I crossed a long bridge across a vast, stony ravine that looked and felt like the end of the earth. On the other side was Le Port proper, more industry and trade and housing for those involved. It was the antithesis of Saint-This and Sainte-That that had been so enjoyable around the island.
Farther along, La Possession was more of the same, with the addition of the after-work snarl at the N1 interchange. I stopped at a Leader Price supermarket to pick up dinner — I'd be heading up into the residential hills to spend the night, and I was not coming back down for a meal. There were a couple of Chinese takeaway places — and sandwiches available at the turnoff to the hill road — but I wasn't sure they'd be open, and even a sandwich was more than I wanted.
I hoped to get up the hill — four zigzagging kilometers — before sunset, but it happened while I was halfway up.

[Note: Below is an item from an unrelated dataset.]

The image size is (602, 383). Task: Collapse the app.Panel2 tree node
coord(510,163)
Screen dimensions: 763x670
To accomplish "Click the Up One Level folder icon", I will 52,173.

Le Port isn't the prettiest thing to watch over, and the unbroken clouds at the horizon made a dazzling spectacle challenging, but it was still a treat to see a ring of orange above them as all the lights came on.
I'd come all the way down from the Leader Price just to come back up again at the next hill. I hadn't thought that there might be a way across, but when I stopped at a viewpoint I noticed a trail heading southwest toward where I'd come from. Could I have spared myself half a climb?
The main road up was steep; the smaller road I wiggled up for the last two kilometers was even steeper. Well-appointed houses stood behind gates. Dogs secured within their premises barked when they heard me come by, perhaps not because they thought of me as a threat but because their olfactory senses had picked up on the astounding odor of someone who had just walked 40 kilometers in the heat and then huffed uphill for most of an hour.
Gigi and Nadine were my hosts for the night. Gigi had done the Grand Raid, and similar crazy courses in Madagascar and Indonesia, and he displayed his medals proudly. Nadine offered cake and juice, and she was wearing a pink shirt that I'd seen over the weekend: a walk and run that raised €300,000 for patients with cancer. We chatted until I decided I couldn't let them be near me for one more minute without a shower. I peeled off my clothes, got clean, and dug into the carton of gazpacho and Réunion-made cheese and Leader Price dark chocolate.
The cucumber is for tomorrow's climb.